In other news from across the pond, the BBC took a look at the issues around artificial intelligence and energy use. Generative AI makes up content from scratch, which means more computing and thus energy use required than machines running task-specific software. AI systems can use up to 33 times more energy than more traditional computing, BBC said. All of that is happening at centralized data centers, which used 460 TWh in 2022, and the International Energy Agency expects to more than double by 2026. By that year, data centers globally could use as much electricity as the entire nation of Japan.

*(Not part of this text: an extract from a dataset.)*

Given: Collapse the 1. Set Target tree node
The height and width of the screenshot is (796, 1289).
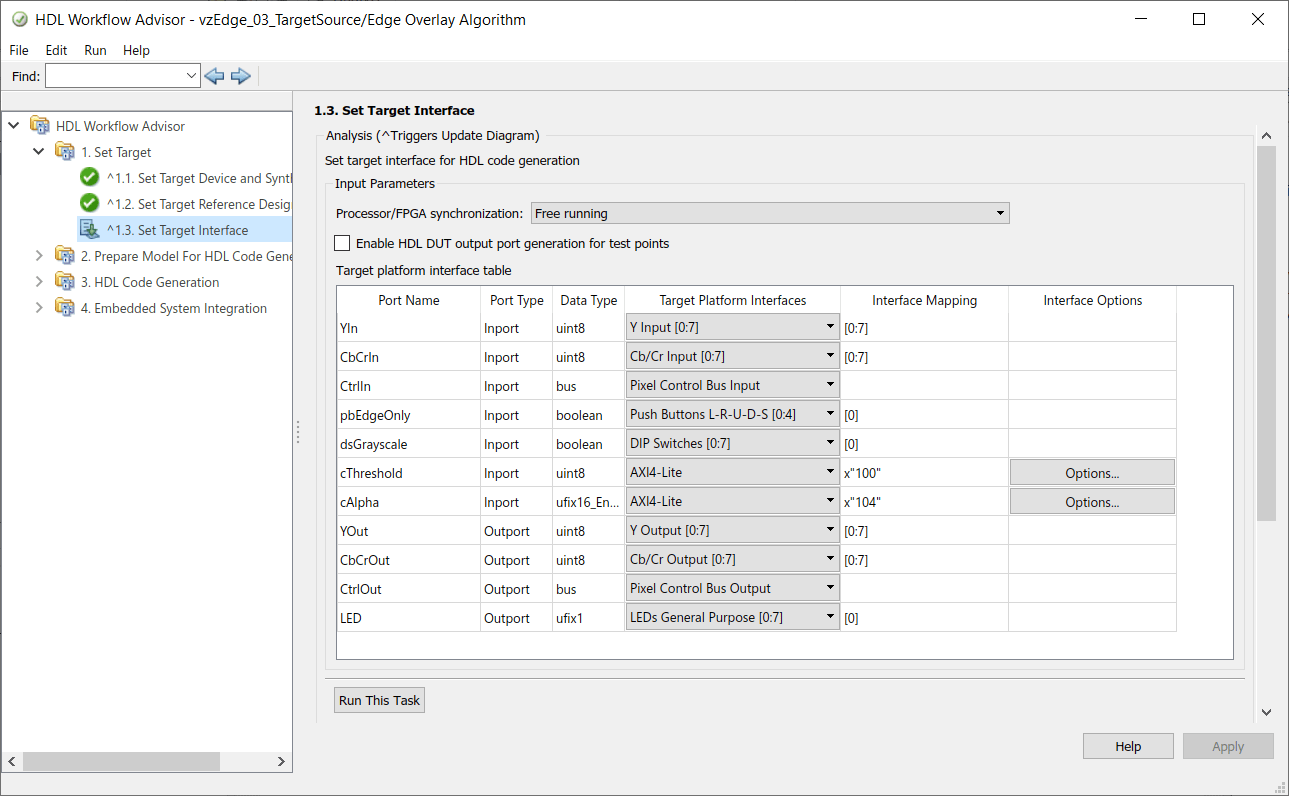Looking at the screenshot, I should 39,152.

Canary Media looked into two Biden administration-funded projects to manufacture clean steel using green hydrogen. Ohio and Mississippi are hosting the two commercial demonstration facilities, which will require huge amounts of energy. The Ohio plant’s demand could be filled by doubling the amount of renewables in the state, while Mississippi would need to expand renewables by five times its current installed capacity.
Tech Xplore wrote about using solar power for California’s huge agriculture industry to grow crops if they are short of water. The legislature rejected a bill that could have helped develop solar power on formerly agricultural land by easing a tax hit on such conversions caused by a law meant to preserve farmland.
Solar and farming do not have to be exclusive for land use, with North American Clean Energy posting a brief on “agrivoltaics.” The concept involves putting up solar panels and then growing crops alongside them, which can benefit from the partial shade the solar panels provide.